** Opening INFORMATION SHOWN block **

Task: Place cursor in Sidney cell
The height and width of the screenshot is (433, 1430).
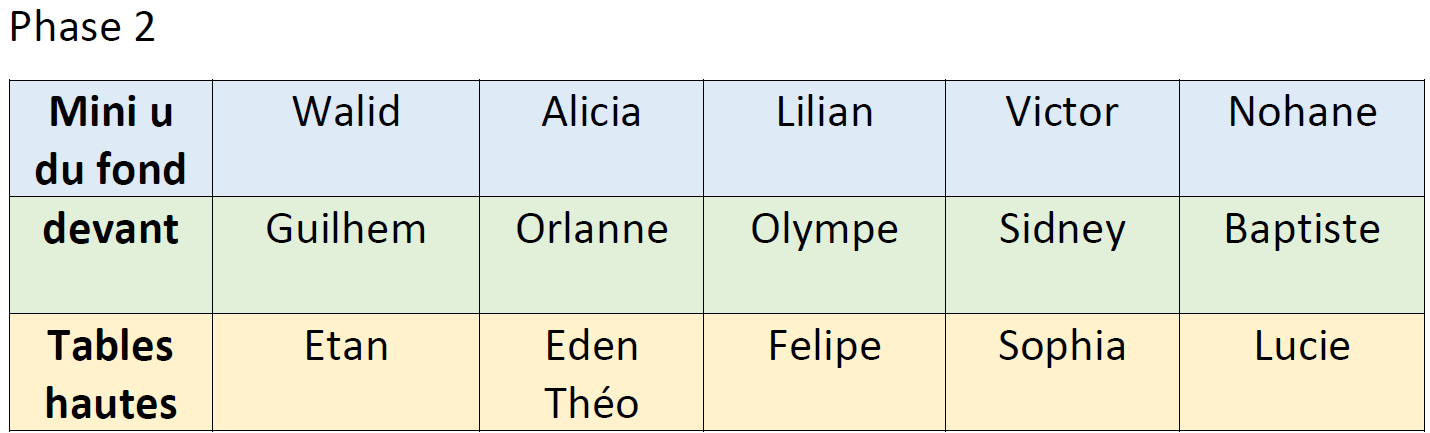Action: coord(1062,230)
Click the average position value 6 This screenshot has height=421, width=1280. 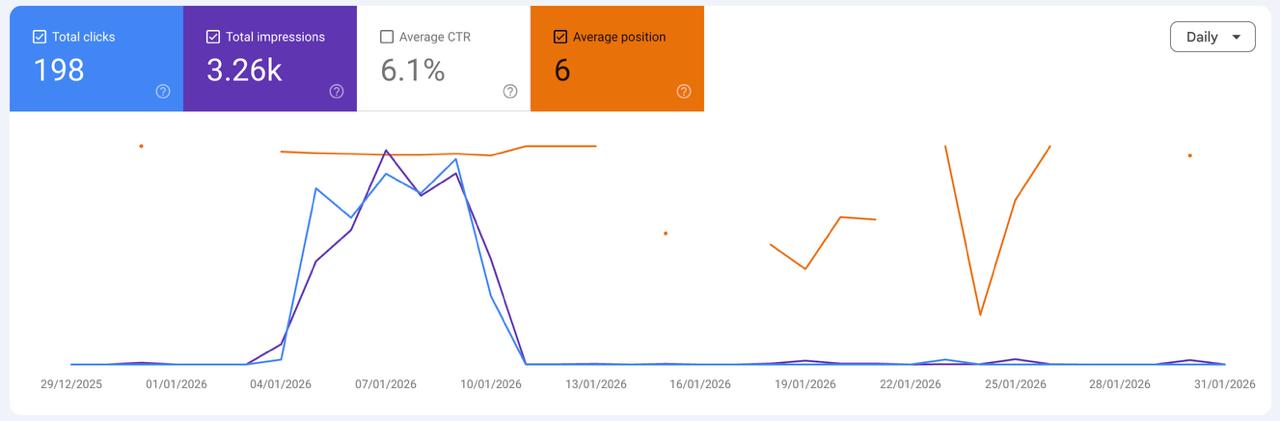[x=562, y=70]
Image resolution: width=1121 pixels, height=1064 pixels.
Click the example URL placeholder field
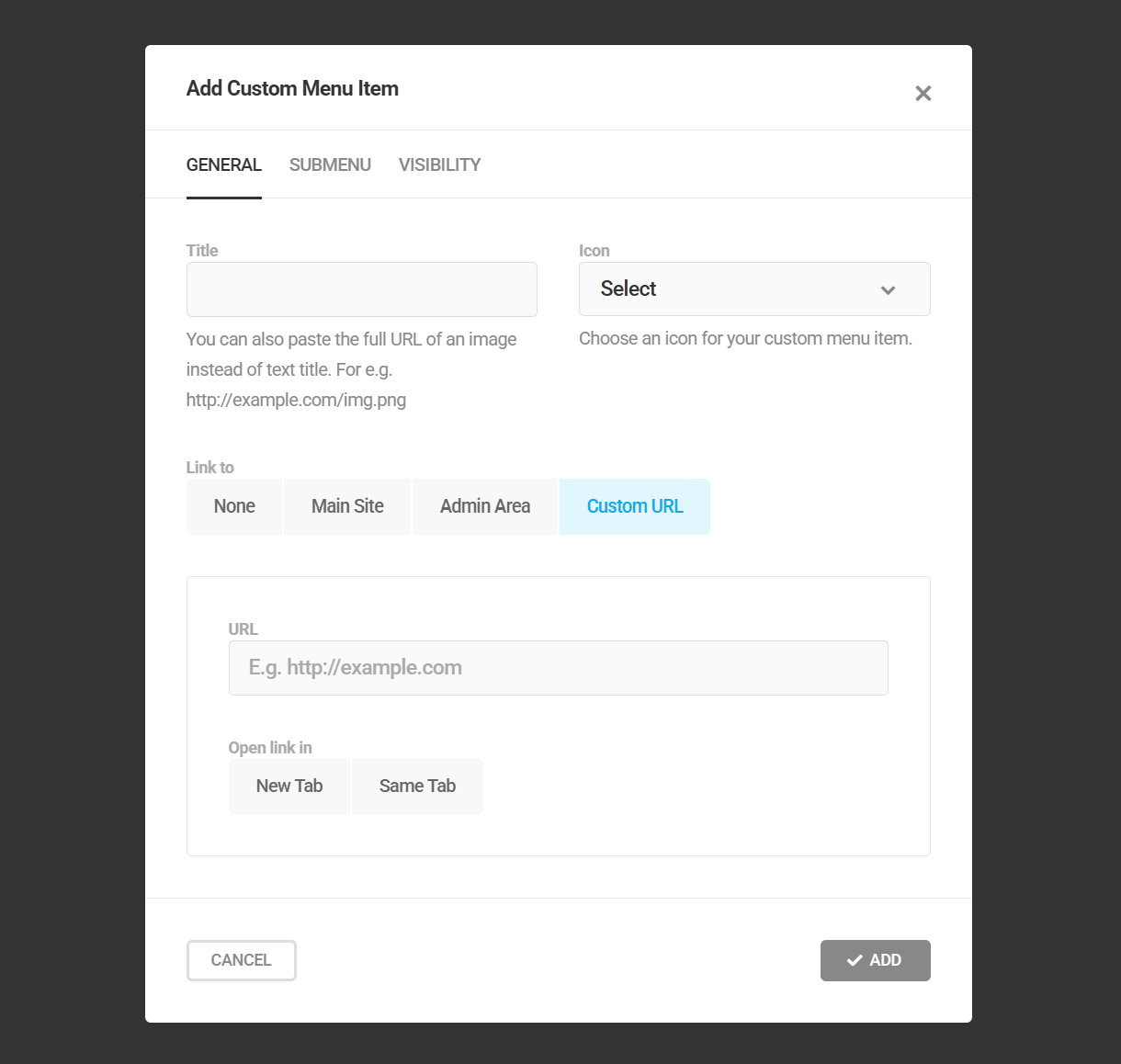[558, 667]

** Closing INFORMATION SHOWN block **

* EXERCISE INSTRUCTIONS *
Please copy, exactly and only, the lines of the listing that run from the one holding "Image resolution: width=1121" through its last line, and exclude pictures.

* EXERCISE OUTPUT *
Image resolution: width=1121 pixels, height=1064 pixels.
Click the example URL placeholder field
[558, 667]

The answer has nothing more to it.